[Records contained in a dataset]
<<<<
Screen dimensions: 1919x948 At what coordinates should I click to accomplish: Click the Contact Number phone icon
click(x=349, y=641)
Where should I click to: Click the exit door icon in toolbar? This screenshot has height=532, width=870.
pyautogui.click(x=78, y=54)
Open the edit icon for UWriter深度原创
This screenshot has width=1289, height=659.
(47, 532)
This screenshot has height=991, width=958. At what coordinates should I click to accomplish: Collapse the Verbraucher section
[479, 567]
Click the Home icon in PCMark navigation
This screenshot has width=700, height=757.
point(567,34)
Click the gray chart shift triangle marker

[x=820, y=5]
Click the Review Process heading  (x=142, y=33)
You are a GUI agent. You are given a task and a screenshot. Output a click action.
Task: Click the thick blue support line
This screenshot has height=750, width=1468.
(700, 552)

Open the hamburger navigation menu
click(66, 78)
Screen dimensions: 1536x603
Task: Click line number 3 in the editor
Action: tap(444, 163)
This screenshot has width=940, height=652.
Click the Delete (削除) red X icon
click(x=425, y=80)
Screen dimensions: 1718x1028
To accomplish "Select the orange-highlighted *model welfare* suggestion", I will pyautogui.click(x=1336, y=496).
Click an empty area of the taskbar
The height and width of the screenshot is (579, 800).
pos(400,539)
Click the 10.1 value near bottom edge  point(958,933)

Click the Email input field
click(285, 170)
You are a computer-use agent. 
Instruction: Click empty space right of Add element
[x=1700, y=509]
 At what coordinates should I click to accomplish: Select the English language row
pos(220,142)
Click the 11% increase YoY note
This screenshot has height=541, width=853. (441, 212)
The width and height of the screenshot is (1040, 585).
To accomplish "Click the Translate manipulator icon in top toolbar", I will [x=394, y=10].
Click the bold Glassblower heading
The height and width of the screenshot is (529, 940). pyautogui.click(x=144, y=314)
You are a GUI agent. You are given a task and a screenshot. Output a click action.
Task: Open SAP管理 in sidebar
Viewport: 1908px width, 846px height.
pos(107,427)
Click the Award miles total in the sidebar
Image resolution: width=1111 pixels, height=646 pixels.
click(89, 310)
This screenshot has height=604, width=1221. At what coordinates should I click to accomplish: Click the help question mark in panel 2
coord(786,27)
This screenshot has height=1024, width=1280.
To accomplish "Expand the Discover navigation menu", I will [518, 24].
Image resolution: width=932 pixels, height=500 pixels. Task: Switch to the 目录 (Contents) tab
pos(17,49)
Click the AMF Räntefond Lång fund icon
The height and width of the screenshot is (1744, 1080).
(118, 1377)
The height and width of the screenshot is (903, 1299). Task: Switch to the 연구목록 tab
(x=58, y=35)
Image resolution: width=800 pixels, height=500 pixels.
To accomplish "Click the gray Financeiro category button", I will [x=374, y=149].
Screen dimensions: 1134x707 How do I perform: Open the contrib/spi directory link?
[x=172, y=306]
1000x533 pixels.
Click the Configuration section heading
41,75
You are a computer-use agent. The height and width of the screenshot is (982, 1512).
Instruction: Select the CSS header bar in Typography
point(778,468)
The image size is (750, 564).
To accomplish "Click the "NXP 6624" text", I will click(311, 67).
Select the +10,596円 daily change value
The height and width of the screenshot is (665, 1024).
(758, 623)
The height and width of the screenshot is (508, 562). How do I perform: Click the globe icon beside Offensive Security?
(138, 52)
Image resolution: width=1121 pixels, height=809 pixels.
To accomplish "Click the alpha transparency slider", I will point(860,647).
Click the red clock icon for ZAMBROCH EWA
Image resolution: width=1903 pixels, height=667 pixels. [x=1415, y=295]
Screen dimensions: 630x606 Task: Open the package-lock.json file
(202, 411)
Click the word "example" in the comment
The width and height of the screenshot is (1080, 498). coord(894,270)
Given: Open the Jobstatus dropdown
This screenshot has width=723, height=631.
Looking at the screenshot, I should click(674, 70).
>>>>
*WORK ITEM:*
Set down each entry again, unchanged.

*YOUR SOLUTION:*
Screen dimensions: 1919x948 At what coordinates should I click to accomplish: Click the Contact Number phone icon
click(x=349, y=641)
Where should I click to: Click the exit door icon in toolbar? This screenshot has height=532, width=870.
pyautogui.click(x=78, y=54)
Open the edit icon for UWriter深度原创
This screenshot has width=1289, height=659.
(47, 532)
This screenshot has height=991, width=958. At what coordinates should I click to accomplish: Collapse the Verbraucher section
[479, 567]
Click the Home icon in PCMark navigation
This screenshot has width=700, height=757.
point(567,34)
Click the gray chart shift triangle marker

[x=820, y=5]
Click the Review Process heading  (x=142, y=33)
You are a GUI agent. You are given a task and a screenshot. Output a click action.
Task: Click the thick blue support line
This screenshot has height=750, width=1468.
(700, 552)

Open the hamburger navigation menu
click(66, 78)
Screen dimensions: 1536x603
Task: Click line number 3 in the editor
Action: tap(444, 163)
This screenshot has width=940, height=652.
Click the Delete (削除) red X icon
click(x=425, y=80)
Screen dimensions: 1718x1028
To accomplish "Select the orange-highlighted *model welfare* suggestion", I will pyautogui.click(x=1336, y=496).
Click an empty area of the taskbar
The height and width of the screenshot is (579, 800).
pos(400,539)
Click the 10.1 value near bottom edge  point(958,933)

Click the Email input field
click(285, 170)
You are a computer-use agent. 
Instruction: Click empty space right of Add element
[x=1700, y=509]
 At what coordinates should I click to accomplish: Select the English language row
pos(220,142)
Click the 11% increase YoY note
This screenshot has height=541, width=853. (441, 212)
The width and height of the screenshot is (1040, 585).
To accomplish "Click the Translate manipulator icon in top toolbar", I will [x=394, y=10].
Click the bold Glassblower heading
The height and width of the screenshot is (529, 940). pyautogui.click(x=144, y=314)
You are a GUI agent. You are given a task and a screenshot. Output a click action.
Task: Open SAP管理 in sidebar
Viewport: 1908px width, 846px height.
pos(107,427)
Click the Award miles total in the sidebar
Image resolution: width=1111 pixels, height=646 pixels.
click(89, 310)
This screenshot has height=604, width=1221. At what coordinates should I click to accomplish: Click the help question mark in panel 2
coord(786,27)
This screenshot has height=1024, width=1280.
To accomplish "Expand the Discover navigation menu", I will [518, 24].
Image resolution: width=932 pixels, height=500 pixels. Task: Switch to the 目录 (Contents) tab
pos(17,49)
Click the AMF Räntefond Lång fund icon
The height and width of the screenshot is (1744, 1080).
(118, 1377)
The height and width of the screenshot is (903, 1299). Task: Switch to the 연구목록 tab
(x=58, y=35)
Image resolution: width=800 pixels, height=500 pixels.
To accomplish "Click the gray Financeiro category button", I will [x=374, y=149].
Screen dimensions: 1134x707 How do I perform: Open the contrib/spi directory link?
[x=172, y=306]
1000x533 pixels.
Click the Configuration section heading
41,75
You are a computer-use agent. The height and width of the screenshot is (982, 1512).
Instruction: Select the CSS header bar in Typography
point(778,468)
The image size is (750, 564).
To accomplish "Click the "NXP 6624" text", I will click(311, 67).
Select the +10,596円 daily change value
The height and width of the screenshot is (665, 1024).
(758, 623)
The height and width of the screenshot is (508, 562). How do I perform: Click the globe icon beside Offensive Security?
(138, 52)
Image resolution: width=1121 pixels, height=809 pixels.
To accomplish "Click the alpha transparency slider", I will point(860,647).
Click the red clock icon for ZAMBROCH EWA
Image resolution: width=1903 pixels, height=667 pixels. [x=1415, y=295]
Screen dimensions: 630x606 Task: Open the package-lock.json file
(202, 411)
Click the word "example" in the comment
The width and height of the screenshot is (1080, 498). coord(894,270)
Given: Open the Jobstatus dropdown
This screenshot has width=723, height=631.
Looking at the screenshot, I should click(674, 70).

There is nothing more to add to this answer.